Eventually you'll be a passer by, in the eyes of those whom you once loved most, or still do even up till now. You may even leave a significant impact on that very person, been through hell with that person and back again, share the craziest time ever together and at that moment you feel the world coming to a standstill

"feels like forever"

but forever only applies right at that moment. Thank your flawed perception and optimism.

So we'll live, laugh, love, smile because we once had each other and then quarrel, fight, or perhaps even hate for a little while then leave.

It's always about goodbyes.

They say it's not a 'goodbye', but instead, a 'see you later'........ but you can't say see you later when everything single damn shit changes between both on the inside/on party and i don't matter as much to you as before and/or vice versa?

So I'm here right now, I'm merely here to be part of your life, and that we will have the best time ever and the worst, then I'll just leave, with the best memory of you, and the worst one, and the random bits of you that I can't get out of my head... and that I'm only but a mere companion till your true soul mate appear.
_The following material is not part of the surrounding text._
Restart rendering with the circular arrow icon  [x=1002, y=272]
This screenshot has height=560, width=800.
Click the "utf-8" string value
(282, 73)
And that time will show this very truth, instead of time healing this wound and that we could've been something more.

Because if we could've been, we would've been. I would've felt so. And feel this throbbing in your chest. You would've sincerely felt so too.

So let makes chapter of our lives a great one. A memorable one. One that's worth reminscing.

Lalala I don't know what I'm typing here anyway hehe fragmented thoughts don't bother reading time for teevee and dinner (sobz no appetite imma drown in my bottle of coke)sobzzzzzzzz miss my junior miss darno miss miss miss many buzytizzy peepiezzzz heh bai! (:

Friday, 4 September 2009

Now we all know the words were true in the sappiest songs (yes, yes).

Effects of globalisation fully witnessed- came across the cover of a chinese song by a Canadian indie band, Immaculate Machine. I somehow find this quite fascinating ha ha oh hiiiiiii, haven't been on Blogger for quite some time, tell me you miss me if you ever see this teeheeheez.

Yeterday's lit consult gave me this horribly horrijiber dream )-: I dreamt that chongwoober died because he got crushed by an air conditioning unit (hahahaha) and that some friend of mine sliced him open and cleared off his organs and stuff and wore him as a costume, sewing his body up to achieve a more convincing look. And that my friend (with huat's appearance and physique, in other words, looking exactly like huat) wanted to give me a hug!?! Damn sick dream argh!!!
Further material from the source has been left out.